▸ **EXERCISE TASK 1**:
Decide whether each statement below agrees with the interview about "Stay Another Day." Answer yes or no for each, and quote the exact words from the interview that decide it.
(a) The song was based on the loss of Tony Mortimer's brother.
(b) Mortimer wanted the song released as a single.
(c) Mortimer expected the song to be a big hit.
▸ **EXERCISE TASK 2**:
In the interview about "Stay Another Day," what did Tony Mortimer think the song was going to be before it became a hit?
▸ **EXERCISE TASK 3**:
Extend the interview about "Stay Another Day" beyond its final line.

Victoria Pearson: You have just re-released your classic Christmas song ‘Stay Another Day’ Did you ever think that such a personal song for you would be such a big hit with the public?

Tony Mortimer : No I had no idea at all and it still… not baffles me but it’s a very pleasant surprise. I had no idea. It wasn’t planned. It was just one of those things where you plan songs, you write singles and you think: ‘That’s going to be big’ and then they are not, and it’s the one that you sort of don’t think about that people just like and from day one people said: ‘That’s nice we can all sing along to it.’
I should have written more songs like that.

VP:Stay Another Day’ was the quiet song of the album wasn’t it? You wrote it about your brother and in a way it was a bit too personal a song for you too put out there. The record company made you put it out there.

TM: I didn’t want to put it out. It wasn’t so much that they made me do it, they just said it was a good song and they wanted to release it as a single so I said ‘No, you can’t release that one.’ They said ‘We are going to put this out for Christmas’, and everyone said yes! and I thought oh bloody hell I should have written a crap one! (laughs) it was a love song based on the loss of my brother and I thought it was going to be a little song on the album. Then it became a Christmas hit!

▸ **RECORDS**:

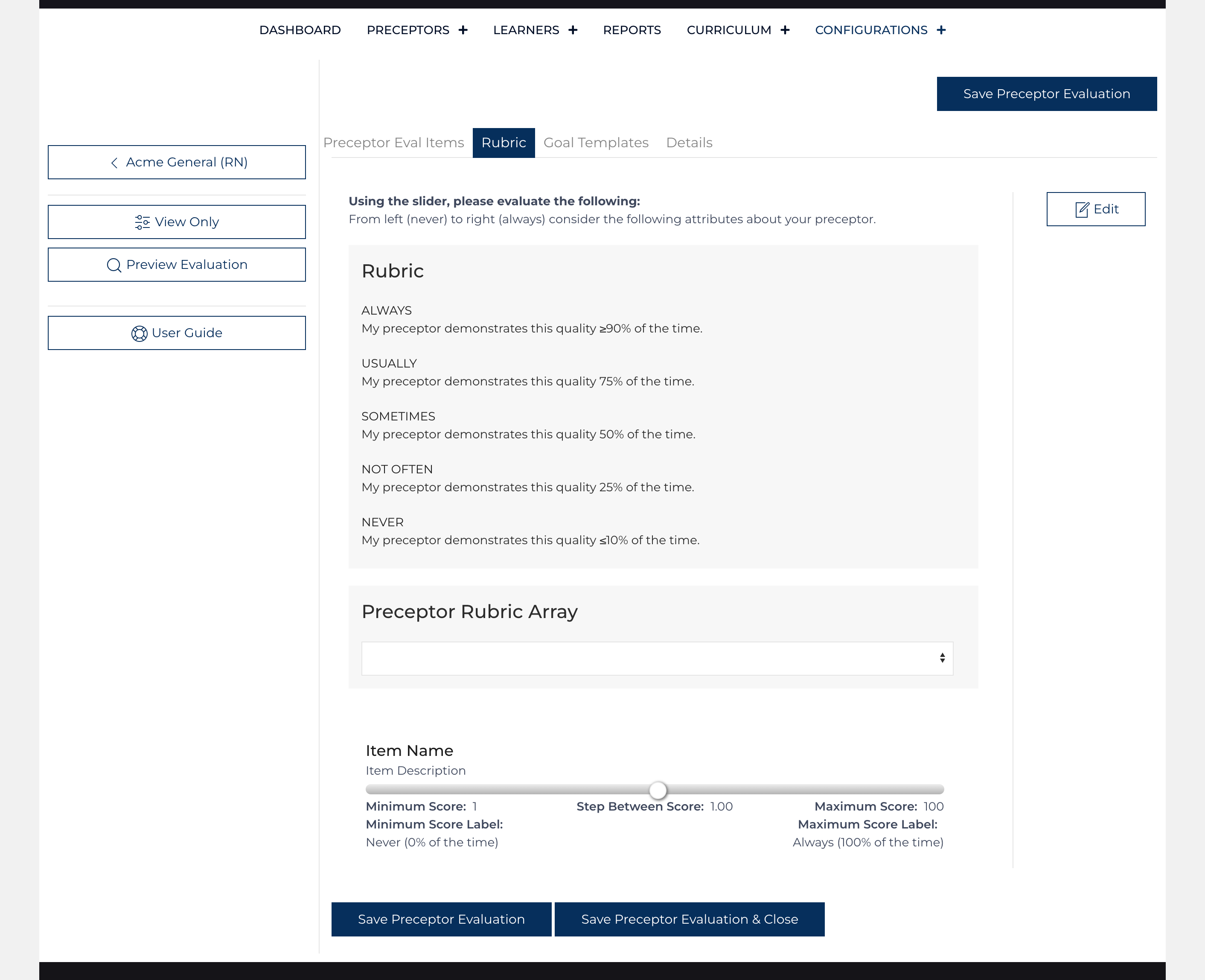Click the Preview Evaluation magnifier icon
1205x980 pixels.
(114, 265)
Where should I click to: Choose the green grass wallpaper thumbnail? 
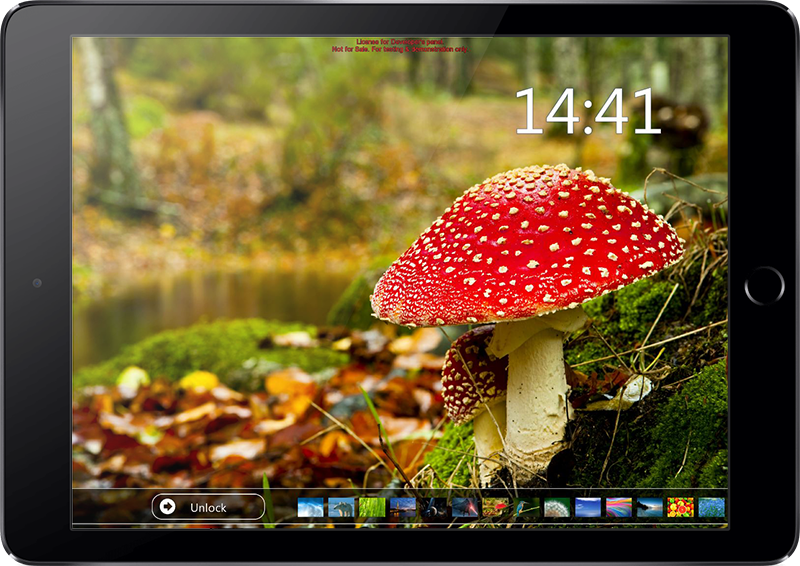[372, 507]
...
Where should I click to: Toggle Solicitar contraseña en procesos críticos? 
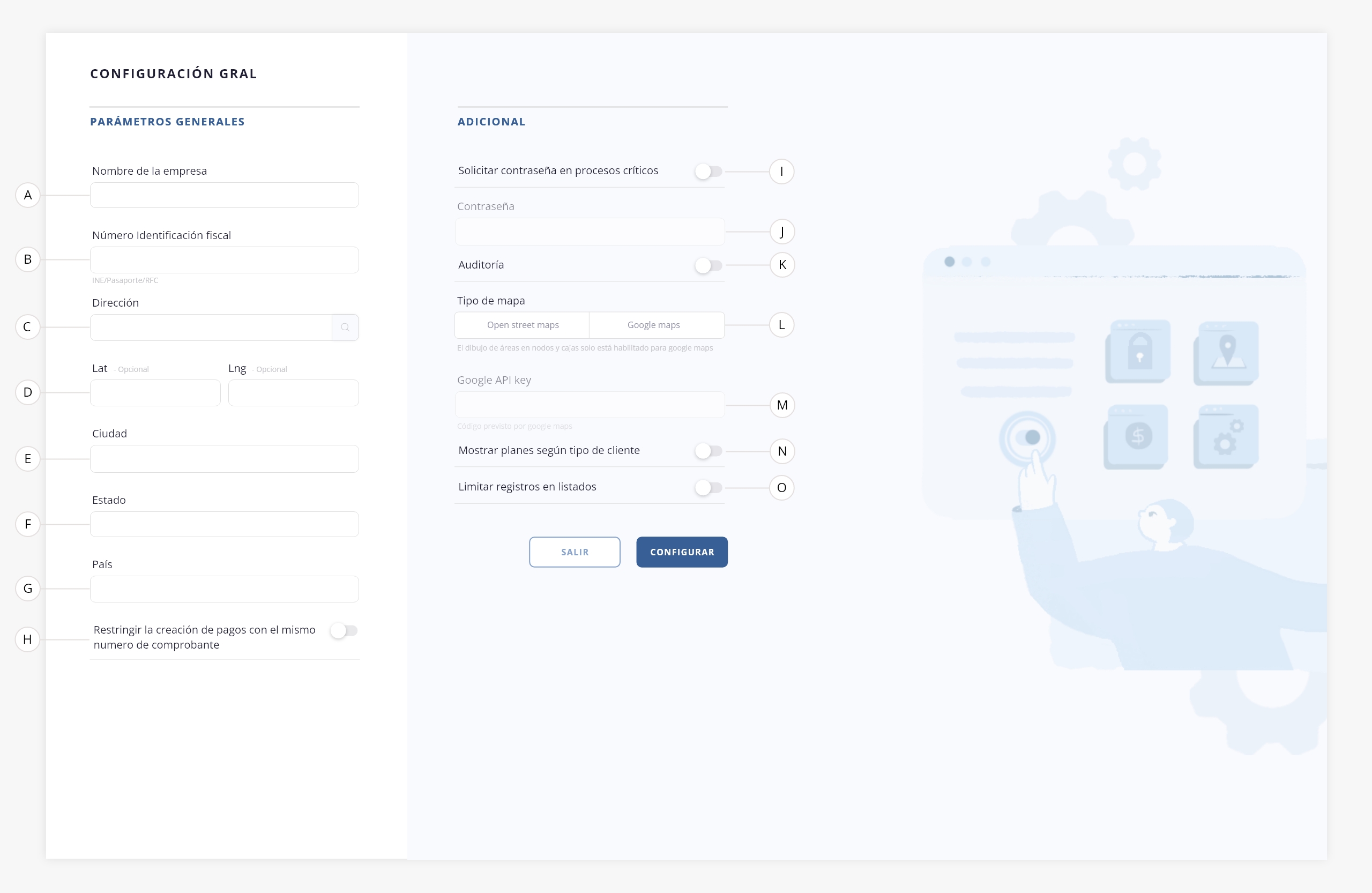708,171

▸ **RESPONSE 1**:
(a) Yes: "it was a love song based on the loss of my brother"
(b) No: "I didn’t want to put it out."
(c) No: "No I had no idea at all"

▸ **RESPONSE 2**:
He thought it was going to be a little song on the album.

▸ **RESPONSE 3**:
VP: I just remember it was so original because looking at East 17 at the time, you were all these streetwise guys looking like hard guys really, and then you all came out singing this beautiful sensitive song and I just thought wow! This is such a strong image! Such a beautiful song.

TM: Aww thank you that’s nice. It’s nice to hear that. As far as I see it I am the same person that wrote them all. The song was a different style from the rap and chanting style that we were known for. It was quite risky putting it out as a single because it was a different style, but you know that the public loved it and it is what it is, but I am so glad that they did release it.

VP: The re-release has been recorded with the Waltham Forest Youth choir. Is Walthamstow still an important place for you?

TM: I still have friends that live there. The majority of my childhood and my learning years were spent there. It’s where I developed my personality and it’s still an important place. I loved it there. It had everything I needed. On one side you had the urban station, that was the city life, and then on the other side you had the most beautiful forest which is Epping Forest.This used to be called ‘The Forest of Waltham’ hundreds of years ago and it was like this wonderful mix of two different worlds. It was like Narnia on your doorstep!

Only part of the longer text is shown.